プレゼントでもらった写本
こないだの複製・装飾写本についていた解説が興味深かったのでメモ。
【ROOT OF JESSE AND CRUCIFIXION】
Donaueschingen Sacramentarium
Ms.185 fol.7b and 8a,F.F.Hofbobliothek(Court Library),Donaueschigen
The small parchment manuscript comprising 198 folios in a red leather binding came,according to its Calendar,from a Dominican monastery in the Strassburg diocese, and was brought to the nunnery Schoenensteinbach, in the diocese of Basle, by the end of the 14th century.
The codex has only two whole-page miniatures which belong together and point to a time of origin around 1253-60.
According to a handwritten entry,the famous collector Abbot Philipp Jacob Steyrer acquired the codex in 1781 for the Benedictine monastery of St.Peter in the Black Forest; and 1865 the codex came to Donaueschingen.
The manuscript should be described as a sacramentarium or psalter - there are texts from both in it.
The ornamented initials are of a rather mediocre kind, so all the more striking are the artistic quality and the remarkable iconography of the two related miniatures(fols 7b and 8a), between the Calendar and Psalter.
【ROOT OF JESSE】
The title used for this picture is unusual because it always meant the representation of Christ's family tree coming forth from His ancestorJessse(Matt.Ⅰ 5-6).
But the present picture is mainly referring to Christ's mother,Mary.
It is true that the ornamental green tendril with red blossom grows from Jesse,who is lying asleep on a carpet at the bottom.
Yet,the scroll next to him describes him as the ancestor of the Virgin:egreditur virga de radice Jesse(Is ⅠⅠ,Ⅰ).
Next to Jesse are the spiritual ancestors placed in chairs,first two of the Great Prophets,Jesais(left) and Jeremias(right),who foretold the birth of the Mesias from the Virgin,as the scrolls quote;Ecce virgo concipiet(Is 7,14) and: femina circumdabid virum(Jer 31,22). Both their names appear in the frame of the picture.
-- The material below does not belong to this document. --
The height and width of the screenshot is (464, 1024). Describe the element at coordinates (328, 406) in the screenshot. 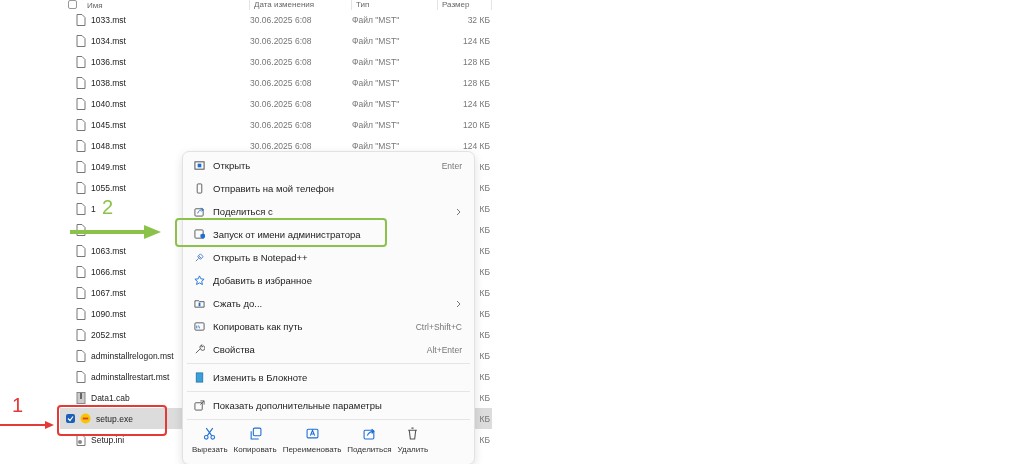

I see `menu-item: Показать дополнительные параметры` at that location.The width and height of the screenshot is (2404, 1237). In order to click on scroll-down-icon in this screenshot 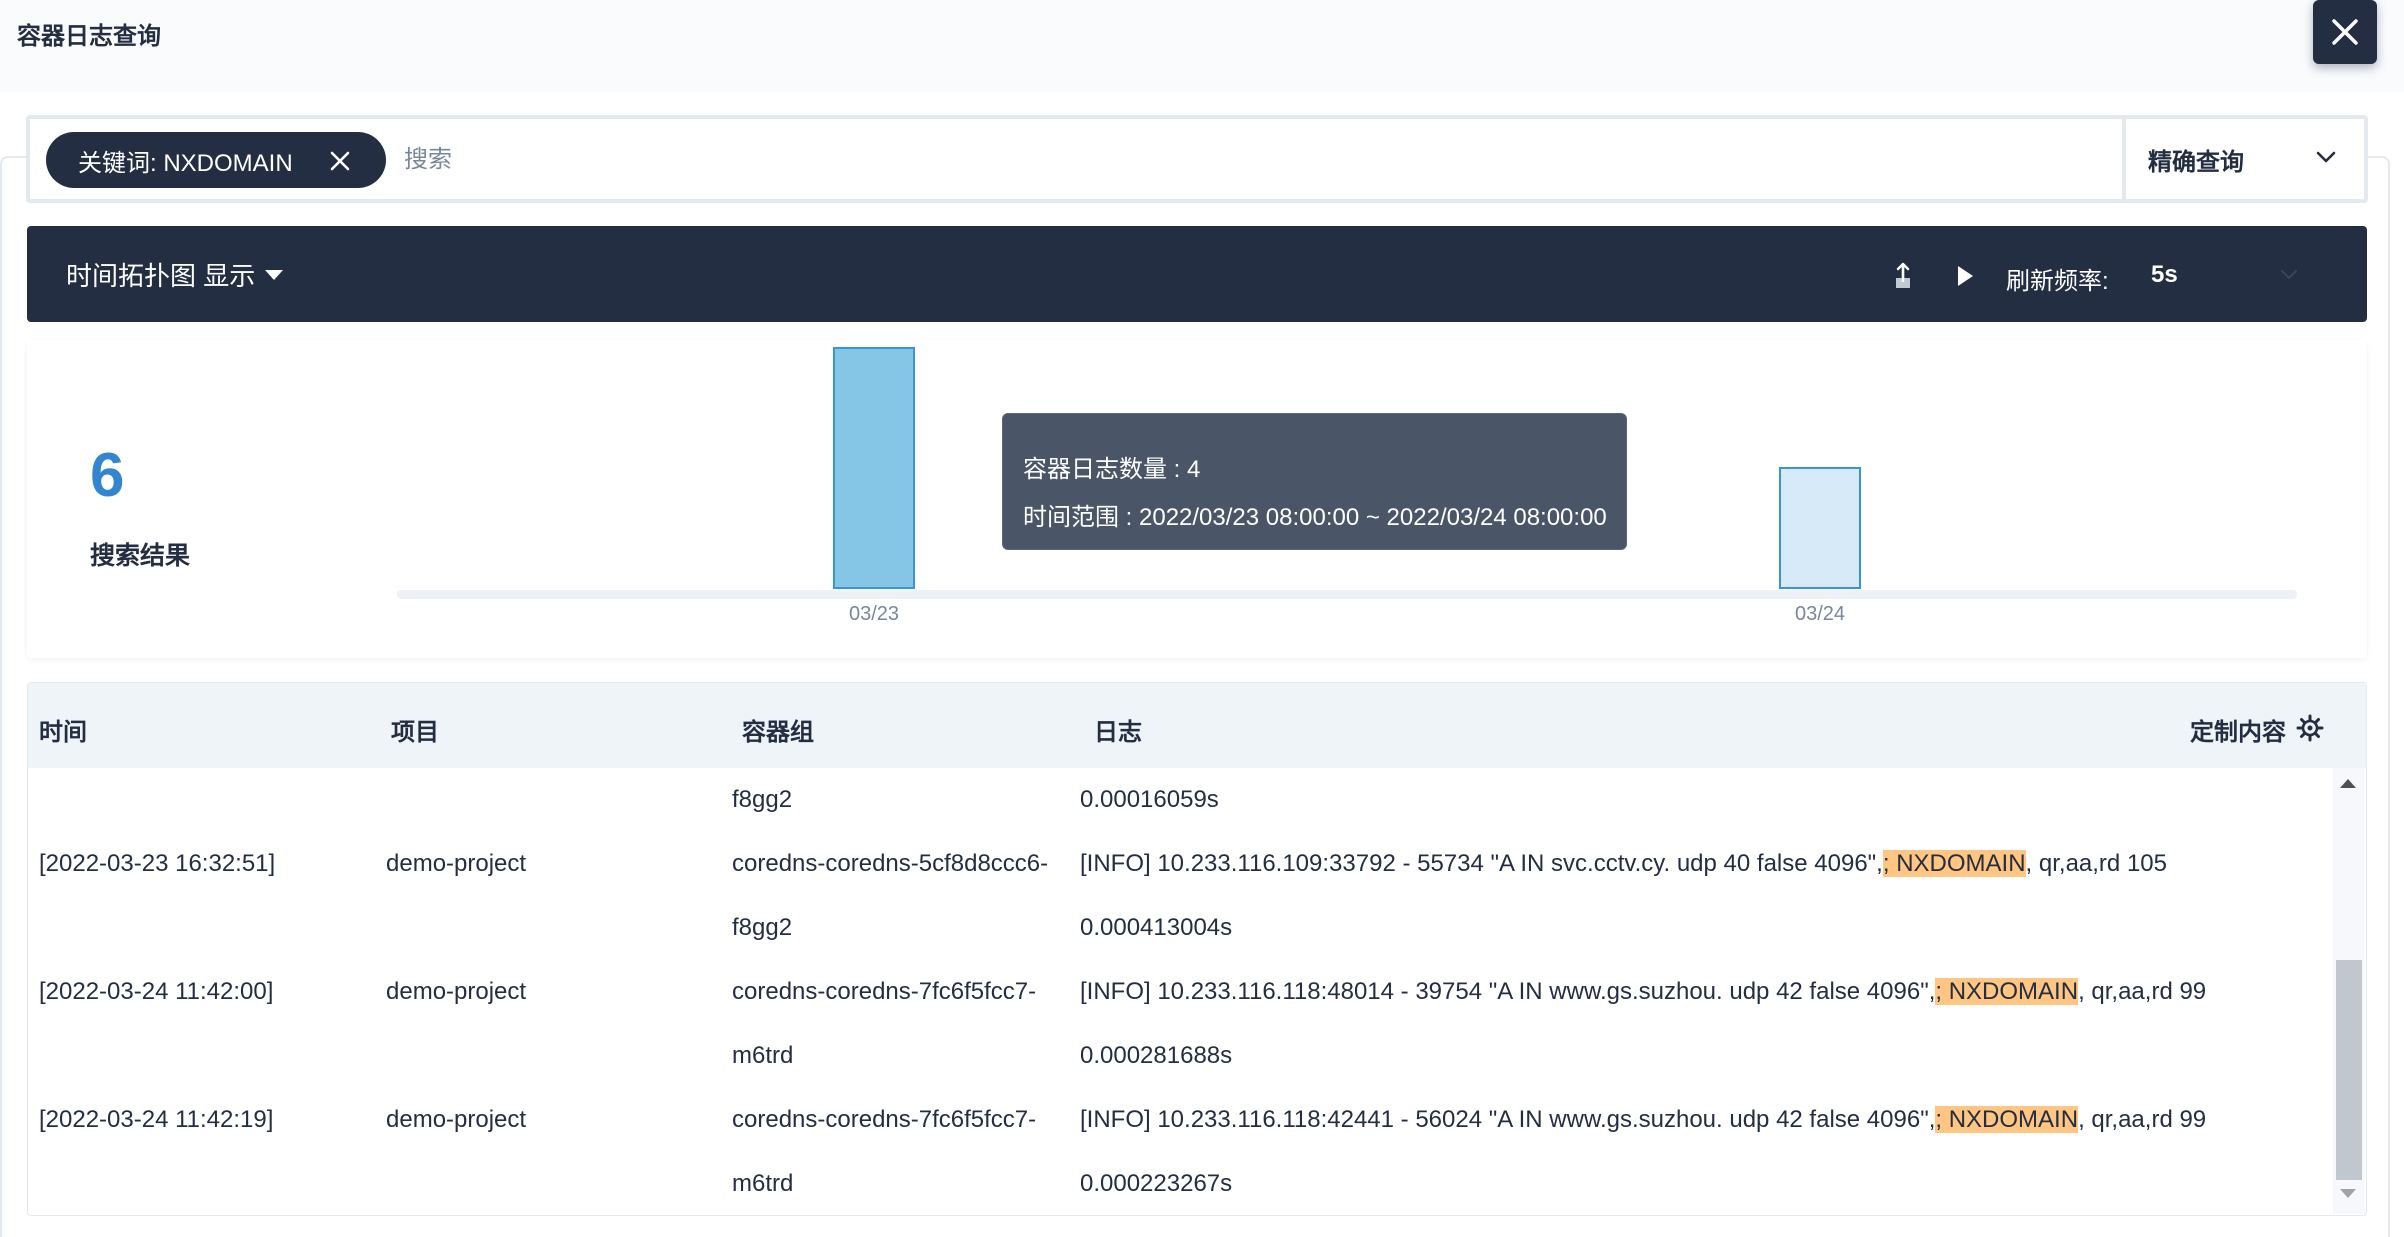, I will do `click(2348, 1194)`.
Above, in the upper corners, there are the kingly ancestor of Mary:Jesse's son David David's son Solomon, both crowned and enthroned, again with scrolls referring to Chirist's mother:venter tuus sicut acervus tritici("Thy belly is like a heap of wheat",Sol. 7,2).
In the centre of the picture, Mary is sitting with Jesus on her lap, placed against a golden background. Dressed in a blue robe and a red cloak she sits on a throne with cushions and carpet like those of the kings.
Her unbound, curly hair remains uncoverd, as customary with virgins, and she is crowned with a chaplet of bllossoms.
Tenderly,in a natural position, she is holding the Child, clad in white, on her knee.
There is nothing left of the majestic and statuesque Mother of God represented in earlier Byzantine and Romanesque pictures.
The child puts his little arm around his mother's neck, and with a loving gesture she touches with her cheek and hand her child's head.
Seven stylised birds, usually interpreted as doves,fly above Mayr's head, beyond the framework of the picture and at her side, below the kings.
The doves are symbols of the seven gifts of the Holy Spirit(Is ⅠⅠ,2)
【CRUCIFIXION】
This pictures shows even more iconogrphic peculiarities than the picture of the Madonna to which it corresponds. The cross is a green stem with four circular tendrils smilar to the Root of Jesse.
The split stem pins the Devil, dragonlike monster, to the ground(Ps.73,14).
Chirist's body is bent in death, his head rests on his chest and his eyes are closed.
Blood spreds from his hands, his legs are crossed sot that only three nails fix him to the cross ― a number which was to receive symbolic meaning.
Like Mary in the left pictures, Christ's suffering figure is removed from the majestic, unreal model og eariler representations of the theme.
Next to the cross, at the left, stand Mary and allegory of the victorious Christian Church, the Ecclesia, who catches Chirist's blood in a chalice.
To the right, St.John recoils with a gesture of dismay, he steps in front of the defeated Jewih Church, the Synagogue, recognisable by her bandaged eyes, her dropping crown, the broken shafts of her banners and the head of a male goat, the sign of Jewish sacrifice.
In the circles of the tendrils three Virtues(Humanities, Obedientia and Misericordia),represented as virgins with chaplets in their flowing hair,a are kneeling and nailing Christ's hands and feet to the cross, while a fourth Virtue(Caritas) opens his side with a lance.
The meaning of this strange iconogrphy is mentioned in the old exegesis which says that these four virtues brought Christ to the cross, saving mankind from evil.
Above the cross a Pelican is nourishing its young with the blood of its breast, a symbol of Christ's sacrificing his blood for mankind.
The open door of Heaven, in the upper frames, alludes to the salvation offered by Christ'death.